Ellison unveils new cloud, trashes Salesforce.com

06.10.2011
Oracle CEO Larry Ellison on Wednesday unveiled a public cloud service that will run its Fusion Applications and others, and while doing so delivered a withering broadside against competitors, with his harshest words for Salesforce.com.

"Our cloud's a little bit different. It's both platform as a service and applications as a service," he said during a keynote address at the OpenWorld conference in San Francisco, which was webcast. "The key part is that our cloud is based on industry standards and supports full interoperability with other clouds.
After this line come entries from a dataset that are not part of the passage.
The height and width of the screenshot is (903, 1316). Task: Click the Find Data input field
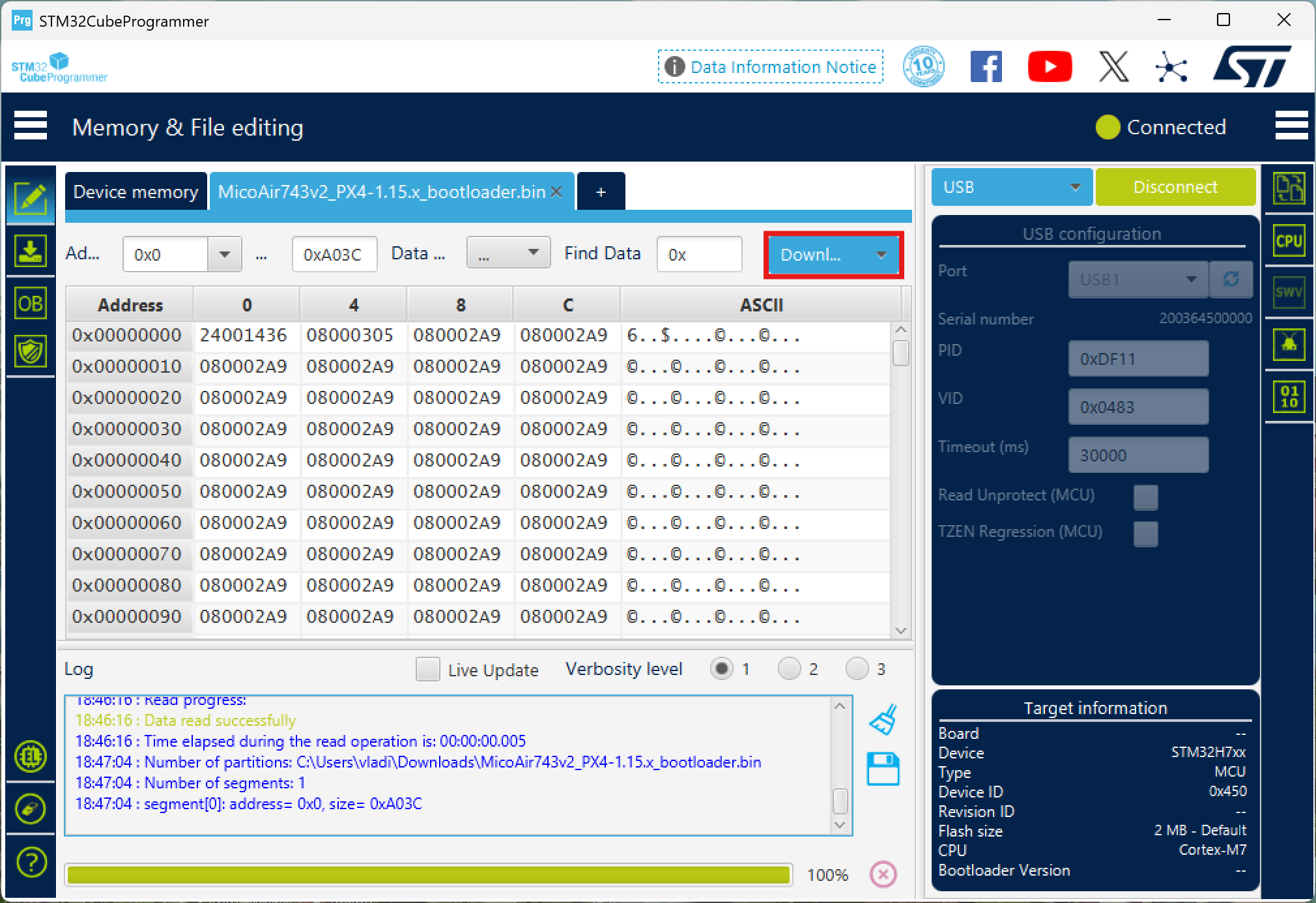click(699, 254)
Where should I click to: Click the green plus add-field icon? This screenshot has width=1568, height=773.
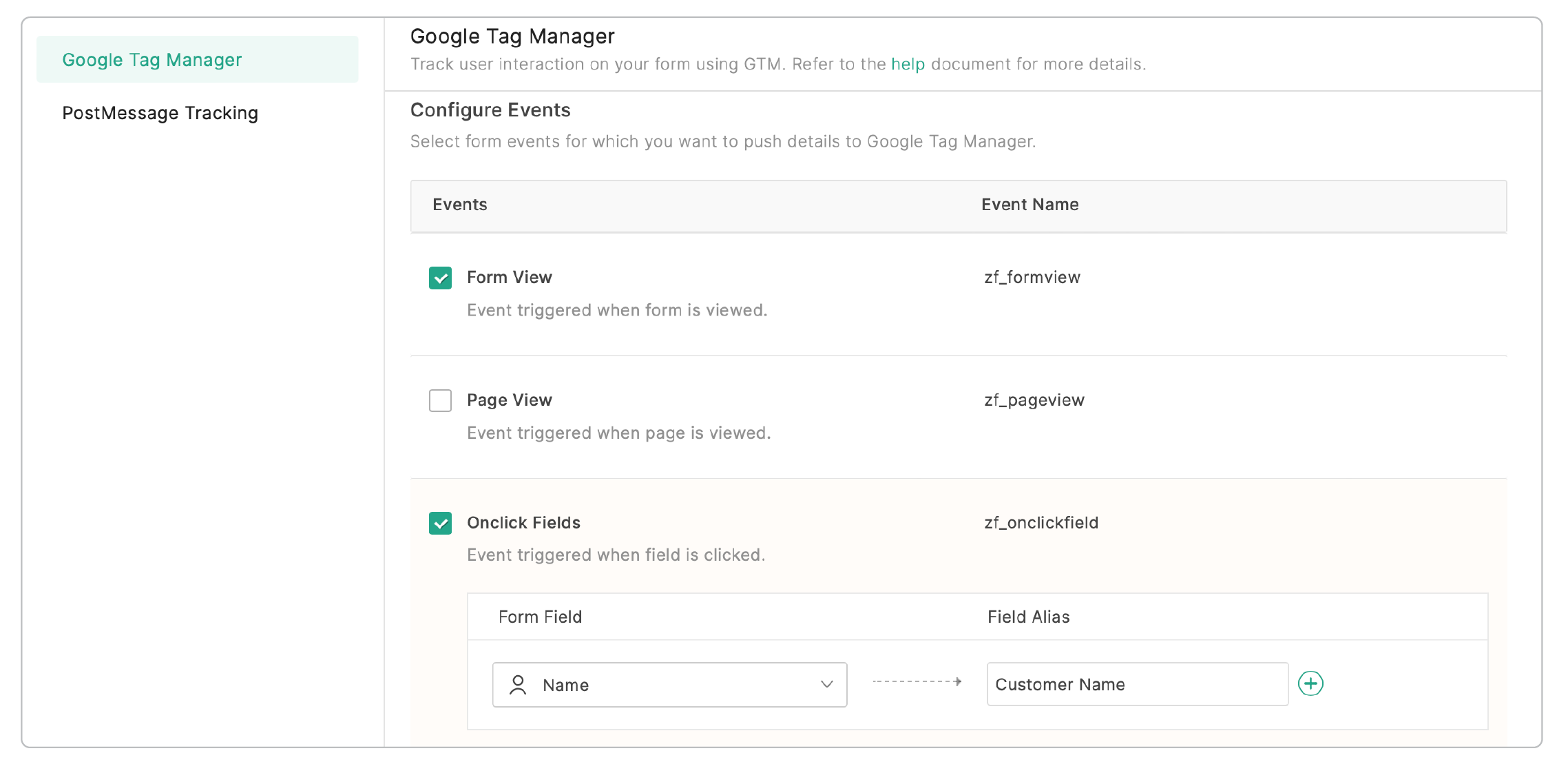point(1310,683)
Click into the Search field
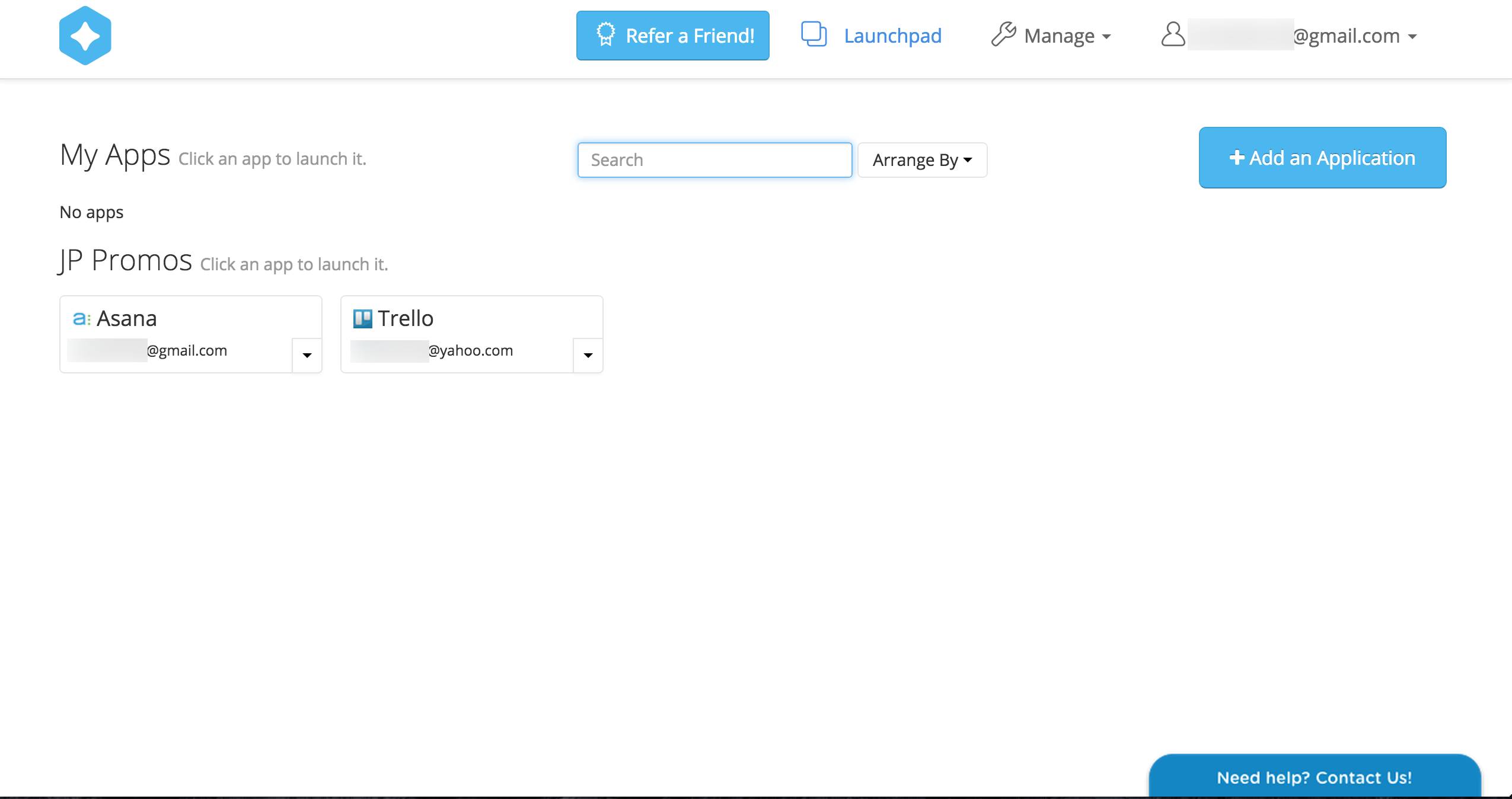 tap(714, 160)
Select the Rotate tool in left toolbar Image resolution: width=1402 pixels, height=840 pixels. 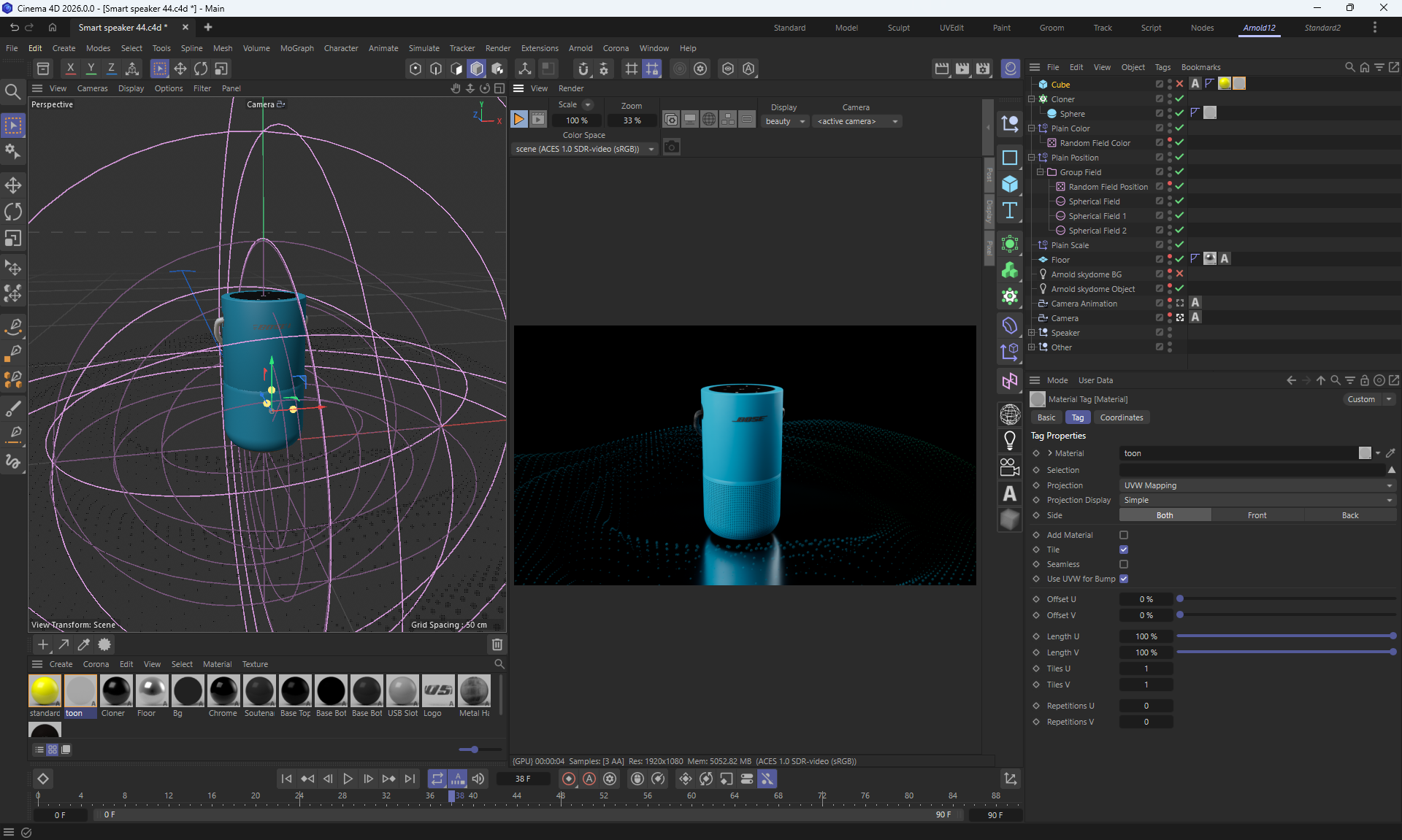13,212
Just because you go to the cloud doesn't mean you forget everything about information technology from the past 20 years."

In contrast, Salesforce.com's Force.com platform is the "roach motel" of cloud services, amounting to "the ultimate vendor lock-in" due to its use of custom programming languages like APEX. In contrast, the Oracle Public Cloud uses Java, SQL, XML and other standards, Ellison said.
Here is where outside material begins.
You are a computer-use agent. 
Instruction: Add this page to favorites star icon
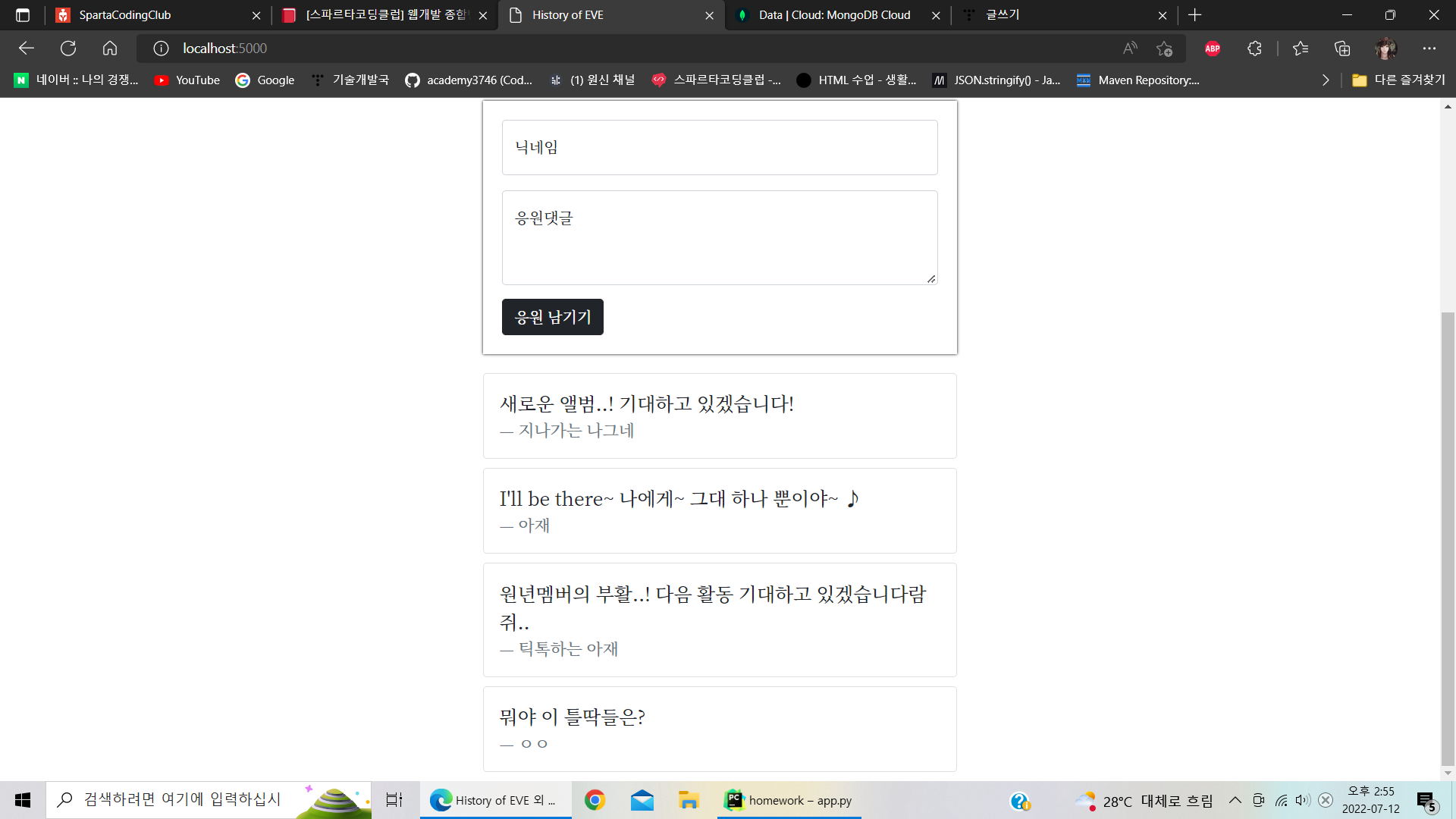point(1164,49)
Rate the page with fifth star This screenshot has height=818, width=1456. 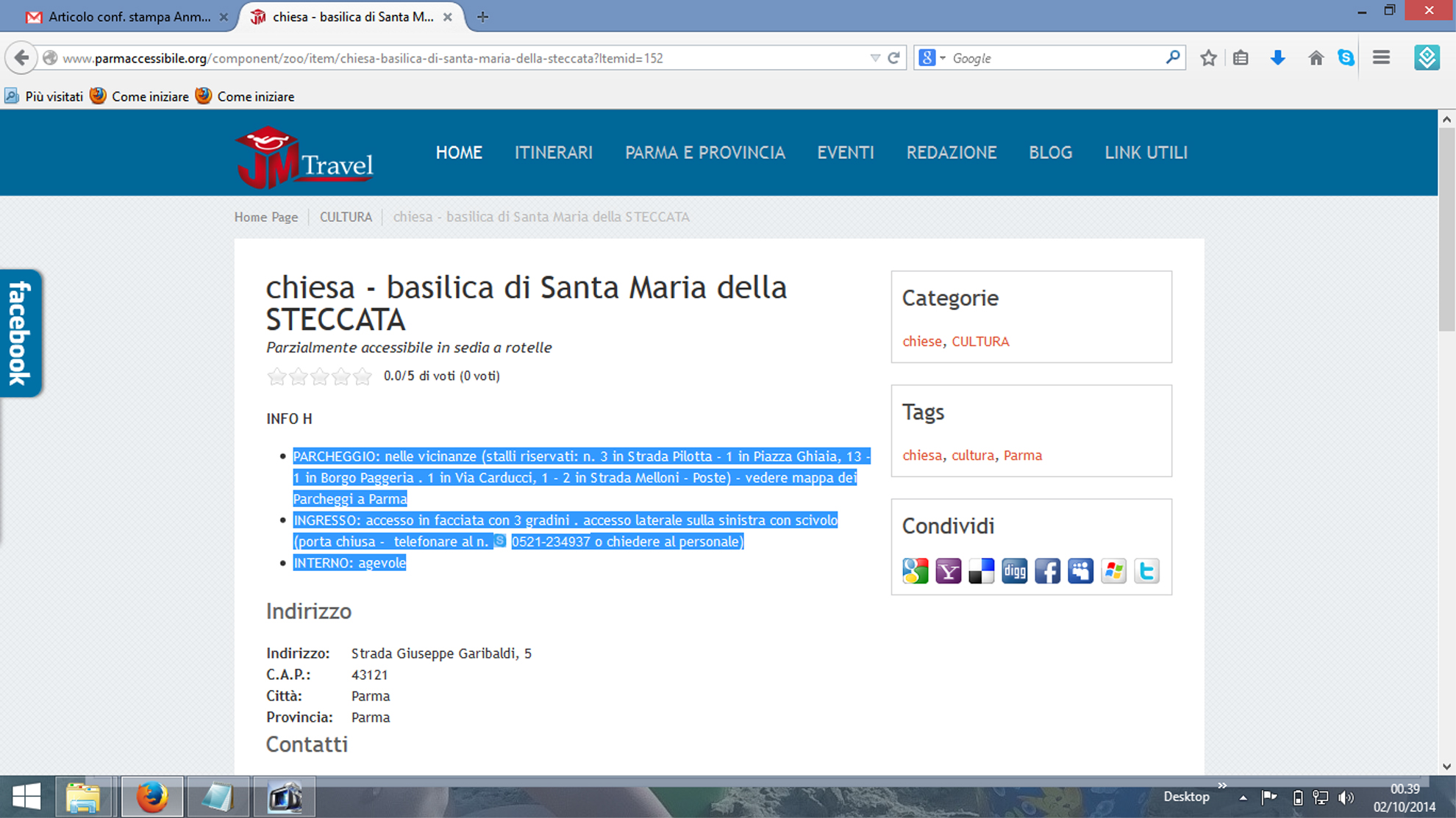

"You can check in but you can't check out" of Salesforce.com, Ellison said to laughter from the OpenWorld crowd. "It's like an airplane, you fly into the cloud and you never get out. It's not a good thing."
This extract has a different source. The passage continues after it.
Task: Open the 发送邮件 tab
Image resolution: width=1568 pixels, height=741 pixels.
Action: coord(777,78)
Salesforce.com may have bought Heroku, a cloud application platform that supports Java, but customers shouldn't be fooled, Ellison claimed.

"They say, 'Oh, we just bought Heroku. It runs Java.' [But] it's sort of like a Salesforce.com version of Java that only runs in Heroku. Don't try to move that [Java Enterprise Edition] application to the Salesforce.com cloud. It won't run. If you build something in Heroku you can't move it. It's a derivative of Java."